▶ Document
On summer vacations, he and Anna Beata returned to the Black Forest and met Ingrid and her five Italian children there. A few times, Fritz and Anna visited Italy and toured the Vatican and Roman museums. They worried constantly about Ingrid, whose husband, Veniero, seemed to pursue his political dreams more assiduously than he did a steady income. To help their chronically cash-strapped daughter, Fritz and Anna reduced their own living standard.21 Bowing to Veniero’s wishes, Ingrid raised their five children as Catholics, to which Fritz and Anna acquiesced. The most Jewish of the Famous Five brothers ended up paying to educate Ingrid’s Italian children in Catholic schools.
Each year Fritz and Anna visited their two daughters who had moved to Israel. Eva continued her work with young children, which had been interrupted by Hitler. In 1947, she appealed to Eleanor Roosevelt for aid in getting seventeen hundred Jewish orphans interned on Cyprus into Palestine, and Mrs. Roosevelt relayed her letter to President Truman. In Israel, Eva took care of fifty children on a kibbutz, while her sister Charlotte Esther (Noni) worked with deaf and blind children. Eventually, with one daughter in Italy and two in Israel, it became a strain for Fritz and Anna to remain in Sweden. After Fritz had a stroke in the 1950s, he and Anna Beata moved to Israel despite Fritz’s earlier resolutions.
Even before they arrived, Anna and Fritz wondered how they would fit their cumbersome old Mittelweg furniture and pictures into the tiny rooms of a kibbutz bungalow. Indeed, in Israel, they would seem like exotic refugees from a forgotten world. It was late in the day for them to make such a transition. This was especially true of Fritz, who, for all his affection for Jewish folklore, was a classic denizen of European cafés, restaurants, and movie theaters. He missed his old friends and longed for a telephone.

▶ Extracted entries
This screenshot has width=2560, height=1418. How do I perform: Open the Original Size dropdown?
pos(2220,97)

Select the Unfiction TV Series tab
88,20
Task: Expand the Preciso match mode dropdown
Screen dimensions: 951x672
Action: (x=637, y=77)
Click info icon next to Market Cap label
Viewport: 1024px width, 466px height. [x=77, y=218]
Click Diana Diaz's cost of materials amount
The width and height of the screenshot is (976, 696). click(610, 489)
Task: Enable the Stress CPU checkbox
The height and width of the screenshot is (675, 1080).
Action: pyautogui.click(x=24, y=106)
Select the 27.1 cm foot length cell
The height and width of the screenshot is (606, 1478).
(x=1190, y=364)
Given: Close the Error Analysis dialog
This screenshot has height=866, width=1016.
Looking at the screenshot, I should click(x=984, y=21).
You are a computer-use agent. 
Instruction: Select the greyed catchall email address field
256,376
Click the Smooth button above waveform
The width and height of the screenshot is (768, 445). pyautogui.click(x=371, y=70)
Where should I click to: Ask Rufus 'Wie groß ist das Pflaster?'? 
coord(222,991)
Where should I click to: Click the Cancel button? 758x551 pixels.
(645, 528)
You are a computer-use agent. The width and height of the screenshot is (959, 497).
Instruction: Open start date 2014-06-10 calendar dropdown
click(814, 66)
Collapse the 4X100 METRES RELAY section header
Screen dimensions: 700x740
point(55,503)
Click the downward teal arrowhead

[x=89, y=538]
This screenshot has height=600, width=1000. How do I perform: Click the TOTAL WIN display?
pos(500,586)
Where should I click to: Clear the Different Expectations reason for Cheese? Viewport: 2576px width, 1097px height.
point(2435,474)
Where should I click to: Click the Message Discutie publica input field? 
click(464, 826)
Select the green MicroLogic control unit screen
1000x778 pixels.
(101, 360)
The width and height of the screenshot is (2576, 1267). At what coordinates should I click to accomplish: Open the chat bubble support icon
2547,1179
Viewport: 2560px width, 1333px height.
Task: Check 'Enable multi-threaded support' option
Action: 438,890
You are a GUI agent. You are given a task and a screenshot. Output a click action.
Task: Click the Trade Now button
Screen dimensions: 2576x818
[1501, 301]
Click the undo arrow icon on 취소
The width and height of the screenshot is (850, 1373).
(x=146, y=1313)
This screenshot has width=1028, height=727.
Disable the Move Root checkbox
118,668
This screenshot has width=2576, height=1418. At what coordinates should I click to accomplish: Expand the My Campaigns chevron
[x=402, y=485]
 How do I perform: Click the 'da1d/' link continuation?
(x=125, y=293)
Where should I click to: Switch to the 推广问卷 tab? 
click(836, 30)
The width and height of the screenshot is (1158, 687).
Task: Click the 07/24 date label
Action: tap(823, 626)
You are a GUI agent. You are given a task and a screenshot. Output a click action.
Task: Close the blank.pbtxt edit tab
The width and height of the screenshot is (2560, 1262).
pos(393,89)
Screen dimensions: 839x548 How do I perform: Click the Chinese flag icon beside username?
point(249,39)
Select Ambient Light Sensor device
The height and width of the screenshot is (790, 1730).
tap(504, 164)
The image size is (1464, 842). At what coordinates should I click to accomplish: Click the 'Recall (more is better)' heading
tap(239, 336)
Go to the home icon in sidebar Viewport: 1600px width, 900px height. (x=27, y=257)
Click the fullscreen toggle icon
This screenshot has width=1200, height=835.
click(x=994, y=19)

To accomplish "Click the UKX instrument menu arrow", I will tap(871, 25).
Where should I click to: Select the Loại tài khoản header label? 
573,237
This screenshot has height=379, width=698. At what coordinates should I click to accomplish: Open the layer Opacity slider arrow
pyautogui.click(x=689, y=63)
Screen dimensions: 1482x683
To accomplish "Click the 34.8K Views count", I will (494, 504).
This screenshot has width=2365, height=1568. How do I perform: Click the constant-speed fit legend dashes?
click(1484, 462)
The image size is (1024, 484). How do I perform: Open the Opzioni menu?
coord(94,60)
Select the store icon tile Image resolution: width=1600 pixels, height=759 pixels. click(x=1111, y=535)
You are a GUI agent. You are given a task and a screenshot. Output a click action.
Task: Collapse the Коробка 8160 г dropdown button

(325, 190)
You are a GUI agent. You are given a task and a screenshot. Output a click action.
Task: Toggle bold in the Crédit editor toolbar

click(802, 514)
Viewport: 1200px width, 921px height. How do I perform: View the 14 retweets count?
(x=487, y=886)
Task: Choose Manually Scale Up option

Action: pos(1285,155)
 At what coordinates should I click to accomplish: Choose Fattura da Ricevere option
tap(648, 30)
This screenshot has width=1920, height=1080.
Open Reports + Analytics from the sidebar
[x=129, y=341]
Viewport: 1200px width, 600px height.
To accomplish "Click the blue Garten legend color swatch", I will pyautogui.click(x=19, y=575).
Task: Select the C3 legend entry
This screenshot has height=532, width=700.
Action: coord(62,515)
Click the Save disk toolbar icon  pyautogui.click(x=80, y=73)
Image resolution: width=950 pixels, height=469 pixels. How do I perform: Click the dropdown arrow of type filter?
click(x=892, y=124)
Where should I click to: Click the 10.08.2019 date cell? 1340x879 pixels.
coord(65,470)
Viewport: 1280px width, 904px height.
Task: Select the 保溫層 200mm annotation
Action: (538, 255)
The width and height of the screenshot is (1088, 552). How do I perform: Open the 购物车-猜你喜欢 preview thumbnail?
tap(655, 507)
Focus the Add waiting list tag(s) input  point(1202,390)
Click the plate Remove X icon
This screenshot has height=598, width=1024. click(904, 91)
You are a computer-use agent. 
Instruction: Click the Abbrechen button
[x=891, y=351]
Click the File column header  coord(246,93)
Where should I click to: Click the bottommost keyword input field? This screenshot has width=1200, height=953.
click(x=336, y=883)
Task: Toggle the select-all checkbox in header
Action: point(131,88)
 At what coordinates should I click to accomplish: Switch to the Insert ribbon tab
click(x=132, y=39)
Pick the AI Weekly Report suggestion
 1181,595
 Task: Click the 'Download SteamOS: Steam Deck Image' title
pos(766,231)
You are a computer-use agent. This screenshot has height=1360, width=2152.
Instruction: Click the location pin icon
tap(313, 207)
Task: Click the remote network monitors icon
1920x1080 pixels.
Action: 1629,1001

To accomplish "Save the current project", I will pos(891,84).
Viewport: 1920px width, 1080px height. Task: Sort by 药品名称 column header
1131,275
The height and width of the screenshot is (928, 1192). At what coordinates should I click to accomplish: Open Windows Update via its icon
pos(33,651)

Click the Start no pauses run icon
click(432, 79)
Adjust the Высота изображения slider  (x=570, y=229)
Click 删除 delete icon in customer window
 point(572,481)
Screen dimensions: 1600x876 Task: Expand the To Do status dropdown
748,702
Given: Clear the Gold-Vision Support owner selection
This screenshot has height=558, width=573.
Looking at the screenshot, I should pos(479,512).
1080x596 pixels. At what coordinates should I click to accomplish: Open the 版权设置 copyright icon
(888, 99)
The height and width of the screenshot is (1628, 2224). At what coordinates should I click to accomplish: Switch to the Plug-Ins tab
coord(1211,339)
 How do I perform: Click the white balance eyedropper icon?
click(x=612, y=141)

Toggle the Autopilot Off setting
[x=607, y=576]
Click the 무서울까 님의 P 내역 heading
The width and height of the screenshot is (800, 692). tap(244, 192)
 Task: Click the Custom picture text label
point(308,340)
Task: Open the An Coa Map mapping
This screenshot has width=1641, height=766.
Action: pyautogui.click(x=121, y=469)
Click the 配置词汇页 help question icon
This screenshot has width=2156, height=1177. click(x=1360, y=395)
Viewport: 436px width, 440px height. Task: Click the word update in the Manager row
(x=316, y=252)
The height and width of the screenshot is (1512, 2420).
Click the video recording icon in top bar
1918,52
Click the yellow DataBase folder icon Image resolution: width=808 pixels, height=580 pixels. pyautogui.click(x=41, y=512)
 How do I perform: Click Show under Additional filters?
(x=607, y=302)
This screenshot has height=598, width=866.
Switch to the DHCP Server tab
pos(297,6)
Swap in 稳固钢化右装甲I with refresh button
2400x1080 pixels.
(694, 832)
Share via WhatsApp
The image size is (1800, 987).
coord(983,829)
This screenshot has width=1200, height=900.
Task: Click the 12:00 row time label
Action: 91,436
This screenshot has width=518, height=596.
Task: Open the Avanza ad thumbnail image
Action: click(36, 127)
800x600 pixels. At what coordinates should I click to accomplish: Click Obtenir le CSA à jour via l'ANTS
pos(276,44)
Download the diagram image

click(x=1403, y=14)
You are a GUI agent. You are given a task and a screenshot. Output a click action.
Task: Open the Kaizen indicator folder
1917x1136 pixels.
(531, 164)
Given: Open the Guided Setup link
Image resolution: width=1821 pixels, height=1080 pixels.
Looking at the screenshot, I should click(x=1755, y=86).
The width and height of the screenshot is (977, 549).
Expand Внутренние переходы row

▶ Your goal
Repeat the passage about Fritz and Anna's move to Israel, starting at "Even before they" and ending at "for a telephone.", but swap "telephone" for "radio".

▶ Response below
Even before they arrived, Anna and Fritz wondered how they would fit their cumbersome old Mittelweg furniture and pictures into the tiny rooms of a kibbutz bungalow. Indeed, in Israel, they would seem like exotic refugees from a forgotten world. It was late in the day for them to make such a transition. This was especially true of Fritz, who, for all his affection for Jewish folklore, was a classic denizen of European cafés, restaurants, and movie theaters. He missed his old friends and longed for a radio.